July invoice based on the timing alone, and in light of the fact that CST never signed

the purchase order predating the June delivery, CST was under no obligation from

the record presented to comply with the original form of the purchase agreement.

Because the purchase order was never signed, the only delivery that would constitute

acceptance of the proposal would be a June delivery in compliance with the purchase

order as drafted by BECDIR, absent evidence of some other agreement. In general,

without a signed purchase order, in the absence of any other binding agreement, the

supplier is under no obligation to proceed. A purchase order is binding only if signed

or if the supplier adheres to all material terms indicated in the purchase order, which
necessarily requires a timely delivery of all the specified goods absent some other

contractual gap-filling provision that has not been discussed in this appeal.

              As the purchase order expressly indicates, the document is “the

complete agreement of the parties” and “no other agreements except as mutually

agreed in writing can amend this document.” By not signing the purchase order

before the July delivery, and by failing to deliver the requested goods in June, CST

amply demonstrated its intent to not be bound by the terms presented in the

purchase order and that there was no meeting of the minds. The July invoice has

not been demonstrated to be controlled by the terms of the August 10 purchase

order.

              Further, nothing demonstrates that the August 10 purchase order

applied to the goods delivered on August 11 as reflected in that invoice.
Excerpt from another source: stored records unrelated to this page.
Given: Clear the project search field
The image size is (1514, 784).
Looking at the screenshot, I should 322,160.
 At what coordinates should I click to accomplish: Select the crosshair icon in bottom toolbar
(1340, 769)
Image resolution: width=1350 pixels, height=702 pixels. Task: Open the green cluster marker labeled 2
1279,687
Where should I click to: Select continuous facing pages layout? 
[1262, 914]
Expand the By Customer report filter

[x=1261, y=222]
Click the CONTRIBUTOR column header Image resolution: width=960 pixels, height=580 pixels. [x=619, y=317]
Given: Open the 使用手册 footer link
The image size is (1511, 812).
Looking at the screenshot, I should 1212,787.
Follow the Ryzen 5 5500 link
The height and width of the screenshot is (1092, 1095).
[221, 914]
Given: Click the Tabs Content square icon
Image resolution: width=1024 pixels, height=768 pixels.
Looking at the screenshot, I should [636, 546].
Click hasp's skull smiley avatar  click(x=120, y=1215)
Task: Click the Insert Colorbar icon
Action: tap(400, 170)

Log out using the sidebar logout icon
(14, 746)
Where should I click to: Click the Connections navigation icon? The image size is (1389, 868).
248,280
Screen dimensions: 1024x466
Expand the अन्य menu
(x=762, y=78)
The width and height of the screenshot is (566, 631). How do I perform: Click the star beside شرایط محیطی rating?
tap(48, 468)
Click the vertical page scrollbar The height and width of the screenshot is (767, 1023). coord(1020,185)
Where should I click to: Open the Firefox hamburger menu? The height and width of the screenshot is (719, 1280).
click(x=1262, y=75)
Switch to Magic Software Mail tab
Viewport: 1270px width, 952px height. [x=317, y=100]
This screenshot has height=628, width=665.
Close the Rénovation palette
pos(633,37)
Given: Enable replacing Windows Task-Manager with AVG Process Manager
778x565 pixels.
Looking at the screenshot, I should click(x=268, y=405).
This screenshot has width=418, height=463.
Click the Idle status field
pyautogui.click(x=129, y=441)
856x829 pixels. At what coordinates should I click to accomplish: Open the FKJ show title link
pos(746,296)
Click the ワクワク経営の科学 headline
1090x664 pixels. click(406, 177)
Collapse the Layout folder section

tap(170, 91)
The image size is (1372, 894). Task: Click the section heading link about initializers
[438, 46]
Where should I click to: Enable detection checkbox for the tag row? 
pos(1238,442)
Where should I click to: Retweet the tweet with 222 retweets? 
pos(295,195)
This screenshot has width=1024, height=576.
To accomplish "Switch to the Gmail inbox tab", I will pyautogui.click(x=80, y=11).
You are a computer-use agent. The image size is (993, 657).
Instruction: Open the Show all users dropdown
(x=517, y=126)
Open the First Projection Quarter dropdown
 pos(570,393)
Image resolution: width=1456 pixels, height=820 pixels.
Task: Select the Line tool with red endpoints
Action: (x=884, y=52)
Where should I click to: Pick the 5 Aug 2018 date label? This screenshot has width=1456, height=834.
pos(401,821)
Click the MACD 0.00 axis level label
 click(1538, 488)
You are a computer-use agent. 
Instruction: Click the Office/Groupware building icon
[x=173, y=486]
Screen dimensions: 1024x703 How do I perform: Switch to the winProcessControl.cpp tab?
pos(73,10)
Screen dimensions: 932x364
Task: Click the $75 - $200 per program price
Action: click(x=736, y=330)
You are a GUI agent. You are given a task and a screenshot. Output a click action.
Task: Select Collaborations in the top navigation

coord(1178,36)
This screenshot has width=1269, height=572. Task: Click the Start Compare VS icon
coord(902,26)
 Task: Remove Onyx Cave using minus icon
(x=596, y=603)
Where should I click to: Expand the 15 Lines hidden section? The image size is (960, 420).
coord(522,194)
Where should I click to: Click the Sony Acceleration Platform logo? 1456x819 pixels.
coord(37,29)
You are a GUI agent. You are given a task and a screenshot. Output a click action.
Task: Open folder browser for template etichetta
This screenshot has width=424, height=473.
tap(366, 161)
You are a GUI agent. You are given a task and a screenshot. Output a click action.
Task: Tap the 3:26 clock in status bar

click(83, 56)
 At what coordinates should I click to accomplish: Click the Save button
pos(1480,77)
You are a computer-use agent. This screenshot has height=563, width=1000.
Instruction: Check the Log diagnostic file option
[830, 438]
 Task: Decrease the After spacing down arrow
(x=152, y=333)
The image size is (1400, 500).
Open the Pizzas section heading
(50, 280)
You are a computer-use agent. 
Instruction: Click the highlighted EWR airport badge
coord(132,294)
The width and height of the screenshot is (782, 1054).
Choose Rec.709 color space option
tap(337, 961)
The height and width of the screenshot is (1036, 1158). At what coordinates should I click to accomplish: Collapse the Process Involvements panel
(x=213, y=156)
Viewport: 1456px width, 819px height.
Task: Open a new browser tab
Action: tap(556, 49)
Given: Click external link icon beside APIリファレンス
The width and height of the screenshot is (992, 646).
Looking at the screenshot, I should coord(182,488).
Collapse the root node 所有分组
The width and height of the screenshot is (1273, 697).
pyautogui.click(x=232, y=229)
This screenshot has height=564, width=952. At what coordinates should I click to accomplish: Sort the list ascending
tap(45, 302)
Although it

may have been BECDIR’s intent to rely on the purchase order, the one submitted

did not reflect the agreement of the parties based on the discrepancies between the

August 11 limited delivery and that requested in the August 10 purchase order

specifying a June 2022 delivery date of all goods.

              The revised purchase order submitted to CST in August 2022 cannot

form the agreement for the previous July delivery and does not reflect the invoiced

materials delivered on August 11, which expressly occurred through outside

discussions according to the email provided by BECDIR. The only way BECDIR can

be successful is to apply the purchase order’s arbitration provision to the exclusion

of every other term: the dates of delivery; the number of products ordered; the goods
ordered; and the total billed. Despite none of those terms reflecting the transaction,

BECDIR seeks to enforce the arbitration provision. BECDIR cannot selectively

enforce the parts of the unsigned agreement on which it agrees, while disregarding

the lack of any meeting of the minds as to the remainder of the proposed contract.

              It is for this reason that I respectfully dissent. BECDIR bore the

burden of demonstrating error, and it has not demonstrated that the unsigned

purchase agreement applied to the separate invoices underlying the small claims

action. The municipal court did not err in denying the motion to dismiss or compel

arbitration. I would affirm and remand this matter for further proceedings.